- **Source document**
_ _ _

To: paul_philp who wrote (92162)4/11/2003 1:40:05 AM
From: LindyBill  Respond to of 281500
 
What are they hiding? Hmmmm.

April 11, 2003
Heavy Fighting for Desert Base at Syria Border
By DOUGLAS JEHL

[W] ASHINGTON, April 10 ? Out of sight of television cameras, some of the heaviest fighting in Iraq has been raging for nearly three weeks near the town of Qaim on the Syrian border, where American Green Berets and British commandos have been attacking units of Iraq's Special Republican Guard and Special Security Services, according to senior military and defense officials.

The Iraqi forces in the area, near the Euphrates River and alongside a rail line, have been defending a large compound that includes phosphate fertilizer and water treatment plants. American officials say the sheer tenacity of the Iraqi fighters has led them to suspect that they may be defending Scud missiles or other illicit weapons.

The Qaim area, nearly 200 miles northwest of Baghdad along the most direct route from the Iraqi capital to Syria, was a launching point for Iraqi ballistic missile attacks during the 1991 Persian Gulf war. It was also home to a plant used by Iraq in 1980's for uranium processing, and it has been identified since by American officials as a possible site for any effort to revive Iraq's nuclear weapons program.

The reported doggedness of the Iraqi resistance has prompted some speculation within the Bush administration that the Iraqi forces might be defending members of the Iraqi leadership trying to flee to Syria. But defense officials said it was more likely they were trying to shield weapons or weapons programs.

"They're protecting something, that's for sure," one senior American military official said. For now, he said, the main objective of the United States is "to keep their head down so they can't fire anything off."

Despite many days of attacks by the Army's Special Forces, including what one general called "unconventional warfare direct-action missions," along with repeated airstrikes, the Iraqi forces have not given up.

_ _ _

- **Data records**
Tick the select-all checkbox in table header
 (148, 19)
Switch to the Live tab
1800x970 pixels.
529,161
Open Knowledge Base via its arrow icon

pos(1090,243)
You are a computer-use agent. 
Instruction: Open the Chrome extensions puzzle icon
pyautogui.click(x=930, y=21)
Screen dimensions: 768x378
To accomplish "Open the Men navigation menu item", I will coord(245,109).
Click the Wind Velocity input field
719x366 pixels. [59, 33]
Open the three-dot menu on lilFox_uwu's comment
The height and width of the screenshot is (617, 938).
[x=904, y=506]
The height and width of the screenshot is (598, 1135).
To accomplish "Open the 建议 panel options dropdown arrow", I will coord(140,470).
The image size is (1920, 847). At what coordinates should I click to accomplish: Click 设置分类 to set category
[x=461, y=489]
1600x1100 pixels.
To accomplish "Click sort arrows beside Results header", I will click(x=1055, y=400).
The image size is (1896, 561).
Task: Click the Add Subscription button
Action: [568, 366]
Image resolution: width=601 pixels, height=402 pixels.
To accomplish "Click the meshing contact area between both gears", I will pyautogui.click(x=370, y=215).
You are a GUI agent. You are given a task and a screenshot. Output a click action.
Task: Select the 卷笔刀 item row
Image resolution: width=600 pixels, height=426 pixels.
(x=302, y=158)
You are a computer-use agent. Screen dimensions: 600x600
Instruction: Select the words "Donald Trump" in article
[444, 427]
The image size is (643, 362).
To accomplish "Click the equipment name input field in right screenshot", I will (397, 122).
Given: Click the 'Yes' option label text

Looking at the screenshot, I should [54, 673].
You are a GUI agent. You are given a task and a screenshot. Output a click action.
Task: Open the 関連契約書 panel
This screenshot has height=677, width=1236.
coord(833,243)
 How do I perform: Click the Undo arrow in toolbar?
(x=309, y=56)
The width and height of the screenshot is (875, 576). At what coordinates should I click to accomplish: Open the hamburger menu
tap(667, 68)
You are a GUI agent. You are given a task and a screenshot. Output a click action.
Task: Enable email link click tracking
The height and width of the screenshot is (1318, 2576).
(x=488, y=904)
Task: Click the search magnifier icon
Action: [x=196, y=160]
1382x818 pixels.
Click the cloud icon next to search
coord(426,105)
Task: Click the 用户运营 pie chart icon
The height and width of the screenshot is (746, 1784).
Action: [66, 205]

_ _ _

- **Check your understanding**
a) According to the news report, how far is the Qaim area from Baghdad?
b) Return the part of the news report starting at "April 11, 2003" and ending at "and defense officials.", copied word for word.
Rely only on the news report, not on the items.

- **Answers provided**
a) Nearly 200 miles northwest of Baghdad.

b)
April 11, 2003
Heavy Fighting for Desert Base at Syria Border
By DOUGLAS JEHL

[W] ASHINGTON, April 10 ? Out of sight of television cameras, some of the heaviest fighting in Iraq has been raging for nearly three weeks near the town of Qaim on the Syrian border, where American Green Berets and British commandos have been attacking units of Iraq's Special Republican Guard and Special Security Services, according to senior military and defense officials.